President Joe Biden said, “prices are still too high” but took credit for taming inflation that soared at the end of the pandemic, prompting the Fed to sharply raise rates. While acknowledging persistent inflation, Biden reiterated his expectations for eventual rate cuts.
Biden had previously suggested that lower inflation would lead the Fed to cut rates, but he hedged that prediction on Wednesday. “This may delay it a month or so,” Biden said, indicating a slight shift in his outlook based on the most recent economic reports.
Despite the concerning inflation figures, President Joe Biden said he stands by his prediction that the Federal Reserve would cut interest rates by the end of the year, despite a new report showing persistent price pressures. He emphasized the need to balance fighting inflation with supporting economic growth.

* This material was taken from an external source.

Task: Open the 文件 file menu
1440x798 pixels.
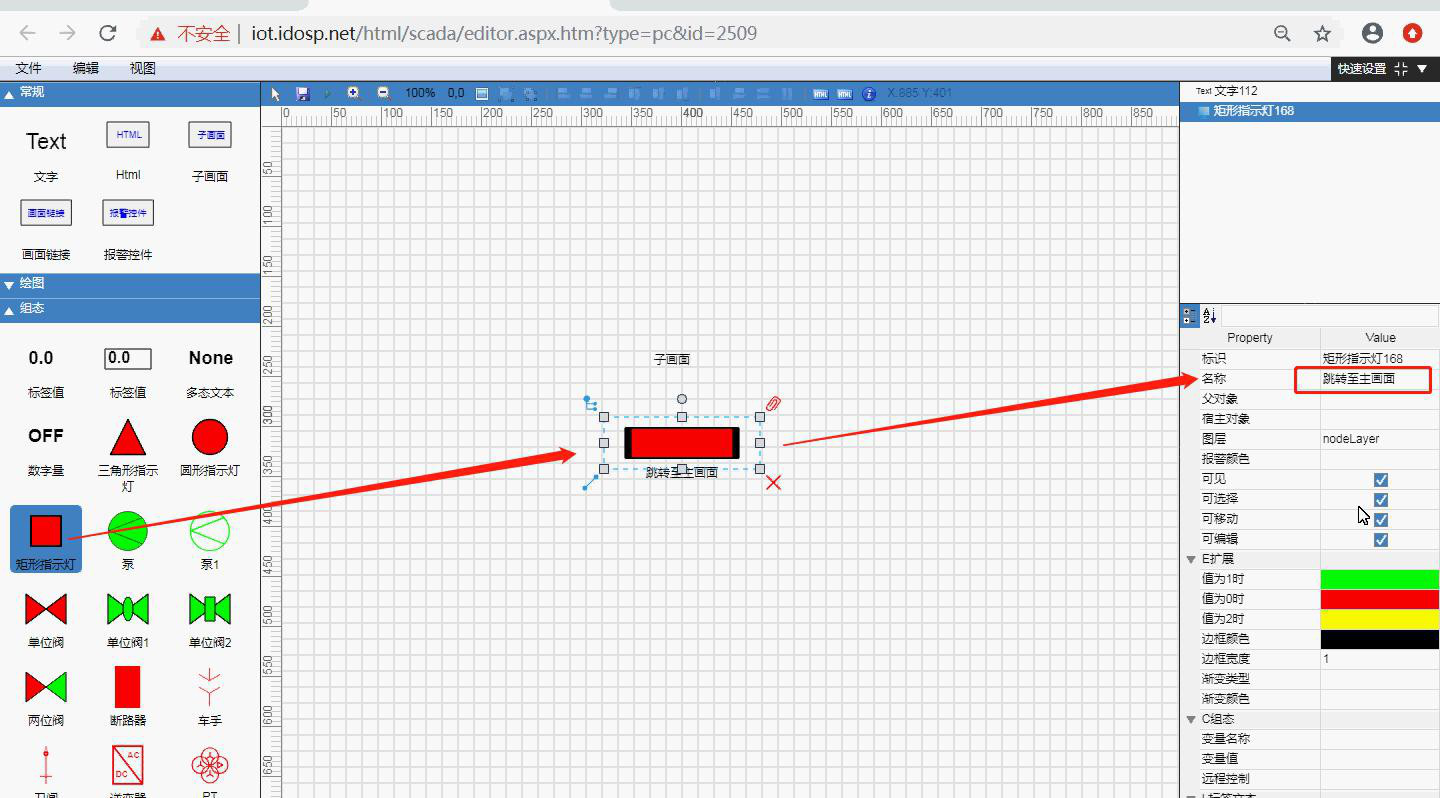Action: pos(29,68)
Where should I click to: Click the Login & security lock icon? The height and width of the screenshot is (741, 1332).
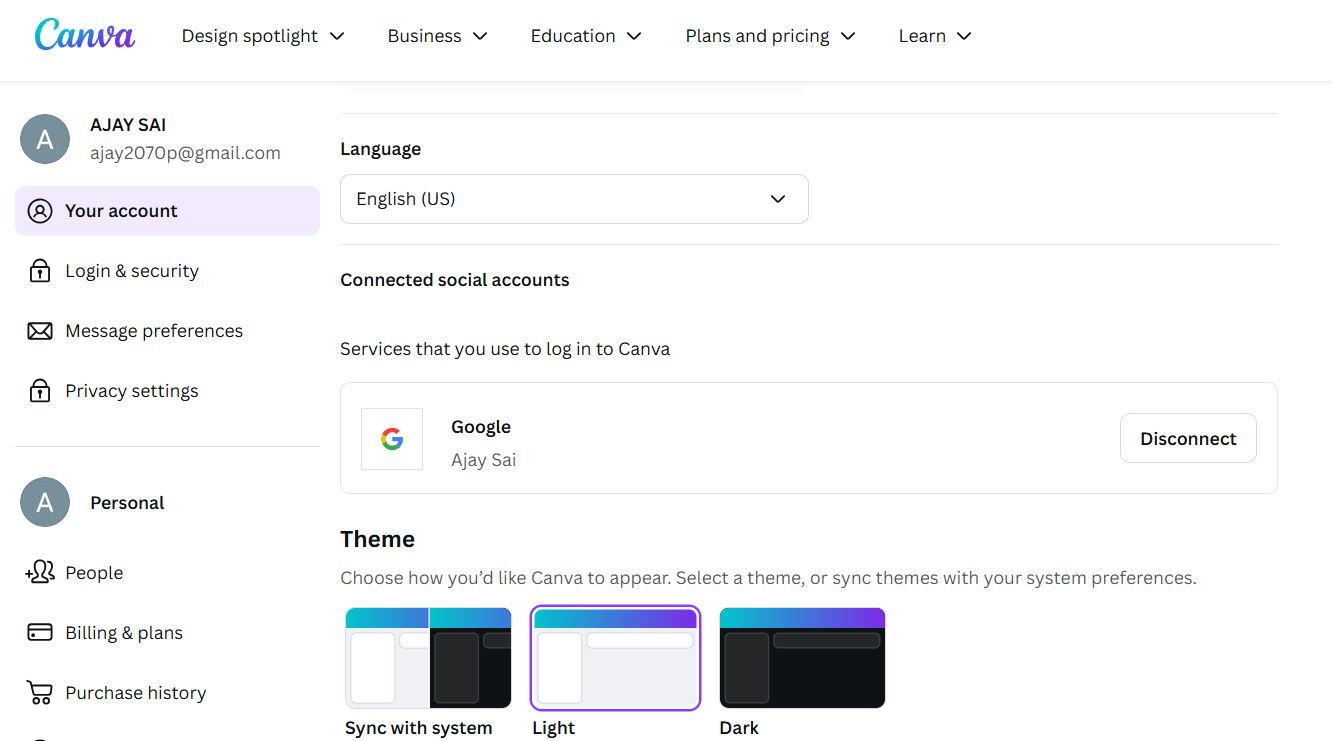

President Biden said on Wednesday that he still expected the Federal Reserve would cut interest rates this year despite a re-acceleration in price growth across the economy. He believes the underlying economic fundamentals remain strong and will eventually lead to a more dovish stance from the Fed.
President Joe Biden on Wednesday said he still expects an interest rate cut by the Federal Reserve before the year is out, when he was asked about today’s hotter-than-expected inflation numbers. The administration maintains that its policies are contributing to a gradual easing of inflationary pressures, paving the way for future rate reductions.